Each record below needs to be retyped exactly.

· · ·

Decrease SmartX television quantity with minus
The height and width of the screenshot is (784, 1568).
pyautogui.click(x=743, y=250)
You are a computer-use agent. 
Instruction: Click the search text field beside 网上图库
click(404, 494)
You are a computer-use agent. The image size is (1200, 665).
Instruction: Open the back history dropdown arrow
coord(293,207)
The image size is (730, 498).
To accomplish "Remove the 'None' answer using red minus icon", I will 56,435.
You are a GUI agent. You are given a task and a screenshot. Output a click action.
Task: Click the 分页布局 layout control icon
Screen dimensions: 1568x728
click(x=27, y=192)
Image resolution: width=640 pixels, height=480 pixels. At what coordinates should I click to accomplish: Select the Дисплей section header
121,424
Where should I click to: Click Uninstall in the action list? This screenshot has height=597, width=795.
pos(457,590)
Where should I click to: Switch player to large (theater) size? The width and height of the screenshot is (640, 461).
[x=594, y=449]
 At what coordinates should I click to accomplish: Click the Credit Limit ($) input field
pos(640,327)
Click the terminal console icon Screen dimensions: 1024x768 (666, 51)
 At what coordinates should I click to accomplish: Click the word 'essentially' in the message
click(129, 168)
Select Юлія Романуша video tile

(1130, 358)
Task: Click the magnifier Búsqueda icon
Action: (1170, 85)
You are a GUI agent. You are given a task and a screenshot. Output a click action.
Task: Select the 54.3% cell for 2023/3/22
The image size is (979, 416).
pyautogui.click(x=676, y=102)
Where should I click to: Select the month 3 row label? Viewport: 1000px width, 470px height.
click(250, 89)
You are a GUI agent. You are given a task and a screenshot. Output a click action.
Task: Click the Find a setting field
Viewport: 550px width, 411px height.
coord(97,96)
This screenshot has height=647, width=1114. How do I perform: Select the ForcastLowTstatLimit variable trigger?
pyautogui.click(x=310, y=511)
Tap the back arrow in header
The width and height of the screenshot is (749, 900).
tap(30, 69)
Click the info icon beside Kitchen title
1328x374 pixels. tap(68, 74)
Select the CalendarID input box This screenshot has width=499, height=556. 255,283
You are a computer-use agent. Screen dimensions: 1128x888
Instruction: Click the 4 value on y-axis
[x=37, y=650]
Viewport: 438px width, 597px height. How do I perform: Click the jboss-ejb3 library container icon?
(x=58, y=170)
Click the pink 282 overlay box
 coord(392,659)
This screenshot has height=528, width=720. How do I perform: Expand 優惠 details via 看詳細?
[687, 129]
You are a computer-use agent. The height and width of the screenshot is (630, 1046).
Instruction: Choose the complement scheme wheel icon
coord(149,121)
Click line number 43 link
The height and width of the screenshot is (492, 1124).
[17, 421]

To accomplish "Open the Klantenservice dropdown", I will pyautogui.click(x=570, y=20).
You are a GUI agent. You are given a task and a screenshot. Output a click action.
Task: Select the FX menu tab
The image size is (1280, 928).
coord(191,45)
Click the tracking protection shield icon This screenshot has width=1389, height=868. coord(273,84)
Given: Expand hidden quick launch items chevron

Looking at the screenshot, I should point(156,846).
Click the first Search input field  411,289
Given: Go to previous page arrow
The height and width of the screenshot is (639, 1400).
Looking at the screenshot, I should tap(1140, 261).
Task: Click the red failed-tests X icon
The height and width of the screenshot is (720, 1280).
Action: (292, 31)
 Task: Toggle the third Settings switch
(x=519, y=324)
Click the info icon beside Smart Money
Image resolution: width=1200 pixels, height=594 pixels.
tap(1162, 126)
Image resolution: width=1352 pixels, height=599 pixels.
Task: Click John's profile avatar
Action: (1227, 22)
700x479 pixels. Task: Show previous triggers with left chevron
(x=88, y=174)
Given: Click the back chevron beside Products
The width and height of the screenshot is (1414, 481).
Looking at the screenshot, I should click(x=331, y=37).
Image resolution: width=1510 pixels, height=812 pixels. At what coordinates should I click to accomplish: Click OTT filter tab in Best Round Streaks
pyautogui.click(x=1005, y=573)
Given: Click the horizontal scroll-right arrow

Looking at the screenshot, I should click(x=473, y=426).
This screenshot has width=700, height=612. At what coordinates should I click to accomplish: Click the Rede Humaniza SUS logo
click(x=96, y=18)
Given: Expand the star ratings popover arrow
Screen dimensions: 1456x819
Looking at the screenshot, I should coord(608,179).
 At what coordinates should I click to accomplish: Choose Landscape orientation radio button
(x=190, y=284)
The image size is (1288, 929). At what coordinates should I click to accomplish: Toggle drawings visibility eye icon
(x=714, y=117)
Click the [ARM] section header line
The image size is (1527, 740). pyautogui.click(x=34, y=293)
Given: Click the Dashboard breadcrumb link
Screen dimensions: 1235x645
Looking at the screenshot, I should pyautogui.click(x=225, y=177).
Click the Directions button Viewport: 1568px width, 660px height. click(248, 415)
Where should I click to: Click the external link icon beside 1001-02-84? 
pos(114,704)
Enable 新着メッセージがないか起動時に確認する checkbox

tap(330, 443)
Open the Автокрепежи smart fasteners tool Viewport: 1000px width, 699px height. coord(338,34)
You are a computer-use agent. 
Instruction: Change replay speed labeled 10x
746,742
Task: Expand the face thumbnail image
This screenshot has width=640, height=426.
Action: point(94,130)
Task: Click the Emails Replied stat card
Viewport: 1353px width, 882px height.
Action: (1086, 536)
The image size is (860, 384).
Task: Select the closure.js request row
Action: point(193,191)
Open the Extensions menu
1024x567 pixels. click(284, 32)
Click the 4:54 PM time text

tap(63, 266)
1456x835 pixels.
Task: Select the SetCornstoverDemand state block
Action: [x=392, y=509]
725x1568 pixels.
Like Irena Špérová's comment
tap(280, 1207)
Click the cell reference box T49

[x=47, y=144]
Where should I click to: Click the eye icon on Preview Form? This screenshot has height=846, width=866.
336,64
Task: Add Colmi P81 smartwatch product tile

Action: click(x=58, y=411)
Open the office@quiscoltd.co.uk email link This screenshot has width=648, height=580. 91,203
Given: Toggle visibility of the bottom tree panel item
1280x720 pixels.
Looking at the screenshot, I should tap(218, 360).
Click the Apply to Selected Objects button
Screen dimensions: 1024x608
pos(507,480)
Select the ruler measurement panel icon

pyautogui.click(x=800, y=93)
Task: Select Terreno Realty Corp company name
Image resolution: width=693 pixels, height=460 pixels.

· · ·

RESPONSE TO THE EXERCISE ->
Decrease SmartX television quantity with minus
The height and width of the screenshot is (784, 1568).
pyautogui.click(x=743, y=250)
You are a computer-use agent. 
Instruction: Click the search text field beside 网上图库
click(404, 494)
You are a computer-use agent. The image size is (1200, 665).
Instruction: Open the back history dropdown arrow
coord(293,207)
The image size is (730, 498).
To accomplish "Remove the 'None' answer using red minus icon", I will 56,435.
You are a GUI agent. You are given a task and a screenshot. Output a click action.
Task: Click the 分页布局 layout control icon
Screen dimensions: 1568x728
click(x=27, y=192)
Image resolution: width=640 pixels, height=480 pixels. At what coordinates should I click to accomplish: Select the Дисплей section header
121,424
Where should I click to: Click Uninstall in the action list? This screenshot has height=597, width=795.
pos(457,590)
Where should I click to: Switch player to large (theater) size? The width and height of the screenshot is (640, 461).
[x=594, y=449]
 At what coordinates should I click to accomplish: Click the Credit Limit ($) input field
pos(640,327)
Click the terminal console icon Screen dimensions: 1024x768 (666, 51)
 At what coordinates should I click to accomplish: Click the word 'essentially' in the message
click(129, 168)
Select Юлія Романуша video tile

(1130, 358)
Task: Click the magnifier Búsqueda icon
Action: (1170, 85)
You are a GUI agent. You are given a task and a screenshot. Output a click action.
Task: Select the 54.3% cell for 2023/3/22
The image size is (979, 416).
pyautogui.click(x=676, y=102)
Where should I click to: Select the month 3 row label? Viewport: 1000px width, 470px height.
click(250, 89)
You are a GUI agent. You are given a task and a screenshot. Output a click action.
Task: Click the Find a setting field
Viewport: 550px width, 411px height.
coord(97,96)
This screenshot has height=647, width=1114. How do I perform: Select the ForcastLowTstatLimit variable trigger?
pyautogui.click(x=310, y=511)
Tap the back arrow in header
The width and height of the screenshot is (749, 900).
tap(30, 69)
Click the info icon beside Kitchen title
1328x374 pixels. tap(68, 74)
Select the CalendarID input box This screenshot has width=499, height=556. 255,283
You are a computer-use agent. Screen dimensions: 1128x888
Instruction: Click the 4 value on y-axis
[x=37, y=650]
Viewport: 438px width, 597px height. How do I perform: Click the jboss-ejb3 library container icon?
(x=58, y=170)
Click the pink 282 overlay box
 coord(392,659)
This screenshot has height=528, width=720. How do I perform: Expand 優惠 details via 看詳細?
[687, 129]
You are a computer-use agent. The height and width of the screenshot is (630, 1046).
Instruction: Choose the complement scheme wheel icon
coord(149,121)
Click line number 43 link
The height and width of the screenshot is (492, 1124).
[17, 421]

To accomplish "Open the Klantenservice dropdown", I will pyautogui.click(x=570, y=20).
You are a GUI agent. You are given a task and a screenshot. Output a click action.
Task: Select the FX menu tab
The image size is (1280, 928).
coord(191,45)
Click the tracking protection shield icon This screenshot has width=1389, height=868. coord(273,84)
Given: Expand hidden quick launch items chevron

Looking at the screenshot, I should point(156,846).
Click the first Search input field  411,289
Given: Go to previous page arrow
The height and width of the screenshot is (639, 1400).
Looking at the screenshot, I should tap(1140, 261).
Task: Click the red failed-tests X icon
The height and width of the screenshot is (720, 1280).
Action: (292, 31)
 Task: Toggle the third Settings switch
(x=519, y=324)
Click the info icon beside Smart Money
Image resolution: width=1200 pixels, height=594 pixels.
tap(1162, 126)
Image resolution: width=1352 pixels, height=599 pixels.
Task: Click John's profile avatar
Action: (1227, 22)
700x479 pixels. Task: Show previous triggers with left chevron
(x=88, y=174)
Given: Click the back chevron beside Products
The width and height of the screenshot is (1414, 481).
Looking at the screenshot, I should click(x=331, y=37).
Image resolution: width=1510 pixels, height=812 pixels. At what coordinates should I click to accomplish: Click OTT filter tab in Best Round Streaks
pyautogui.click(x=1005, y=573)
Given: Click the horizontal scroll-right arrow

Looking at the screenshot, I should click(x=473, y=426).
This screenshot has width=700, height=612. At what coordinates should I click to accomplish: Click the Rede Humaniza SUS logo
click(x=96, y=18)
Given: Expand the star ratings popover arrow
Screen dimensions: 1456x819
Looking at the screenshot, I should coord(608,179).
 At what coordinates should I click to accomplish: Choose Landscape orientation radio button
(x=190, y=284)
The image size is (1288, 929). At what coordinates should I click to accomplish: Toggle drawings visibility eye icon
(x=714, y=117)
Click the [ARM] section header line
The image size is (1527, 740). pyautogui.click(x=34, y=293)
Given: Click the Dashboard breadcrumb link
Screen dimensions: 1235x645
Looking at the screenshot, I should pyautogui.click(x=225, y=177).
Click the Directions button Viewport: 1568px width, 660px height. click(248, 415)
Where should I click to: Click the external link icon beside 1001-02-84? 
pos(114,704)
Enable 新着メッセージがないか起動時に確認する checkbox

tap(330, 443)
Open the Автокрепежи smart fasteners tool Viewport: 1000px width, 699px height. coord(338,34)
You are a computer-use agent. 
Instruction: Change replay speed labeled 10x
746,742
Task: Expand the face thumbnail image
This screenshot has width=640, height=426.
Action: point(94,130)
Task: Click the Emails Replied stat card
Viewport: 1353px width, 882px height.
Action: (1086, 536)
The image size is (860, 384).
Task: Select the closure.js request row
Action: point(193,191)
Open the Extensions menu
1024x567 pixels. click(284, 32)
Click the 4:54 PM time text

tap(63, 266)
1456x835 pixels.
Task: Select the SetCornstoverDemand state block
Action: [x=392, y=509]
725x1568 pixels.
Like Irena Špérová's comment
tap(280, 1207)
Click the cell reference box T49

[x=47, y=144]
Where should I click to: Click the eye icon on Preview Form? This screenshot has height=846, width=866.
336,64
Task: Add Colmi P81 smartwatch product tile

Action: click(x=58, y=411)
Open the office@quiscoltd.co.uk email link This screenshot has width=648, height=580. 91,203
Given: Toggle visibility of the bottom tree panel item
1280x720 pixels.
Looking at the screenshot, I should tap(218, 360).
Click the Apply to Selected Objects button
Screen dimensions: 1024x608
pos(507,480)
Select the ruler measurement panel icon

pyautogui.click(x=800, y=93)
Task: Select Terreno Realty Corp company name
Image resolution: width=693 pixels, height=460 pixels.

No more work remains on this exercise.